When judgment was finally handed down last Friday, the case was in its 67th month, and only four of the original nine accused were found guilty.

And so the day that links these two African women is a day of recognition - one for achievement and one for justice, however delayed.

What grates, though, is the inequality that starkly differentiates their lives: one's womanhood is prized and the other's earns her a death sentence. The one is the president of an African nation, the other the victim of African men's incomprehensible discrimination.

So who will honour Nkonyana, besides the various NGOs who followed the trial?

Afriforum would ululate - if they could do a proper African yodel - when they beat Julius Malema in the Equality Court.
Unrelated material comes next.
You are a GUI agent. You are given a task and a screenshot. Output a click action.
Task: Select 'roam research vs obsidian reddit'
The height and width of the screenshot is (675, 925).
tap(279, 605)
The Young Communist League spits condemnation at Archbishop Emeritus Desmond Tutu as if he is a mangy, unloved squatter-camp mongrel.

Mogoeng Mogoeng, our recently appointed chief justice, belongs to a church that offers to lead gays and lesbians out of their damned sexual orientation.

It was only organisations such as the Social Justice Network, the Treatment Action Campaign and gender NGOs that relentlessly kept this young woman's case alive.

When magistrate Raadiya Whaten sentenced her killers, there was no minister for women, children and persons with disabilities to applaud the fact that justice had finally arrived for Nkonyana.

Oh, but I forget, this minister would not be seen near a dead or living lesbian.

Minister Lulu Xingwana, while arts and culture custodian, had deemed lesbians to be immoral after viewing an exhibition by "them" which her department had sponsored last year.

Then she said: "Our mandate is to promote social cohesion and nation-building. I left the exhibition because it expressed the very opposite of this. It was immoral, offensive and going against nation-building."

Lesbians are obviously not her cup of tea or part of her current portfolio of managing the nation's minorities.

I'm not a lesbian, but I am a woman. I might never be subjected to a chauvinistic society's scorn, but Nkonyana was part of me. Her death makes a mockery of a beautiful constitution, while the delayed outcome of her trial indicts our criminal justice system.

And it negates our Bill of Rights, described in its preamble as the "cornerstone of democracy in SA. It enshrines the rights of all people in our country and affirms the democratic values of human dignity, equality and freedom."

There is, by the way, a second connection between the two women: Sirleaf-Johnson took office in 2006, the very year Nkonyana was murdered.

Five years after ascending to the highest office in Liberia, Sirleaf-Johnson was recognised with a Nobel prize. Nkonyana merely got justice - something that should never have been in dispute.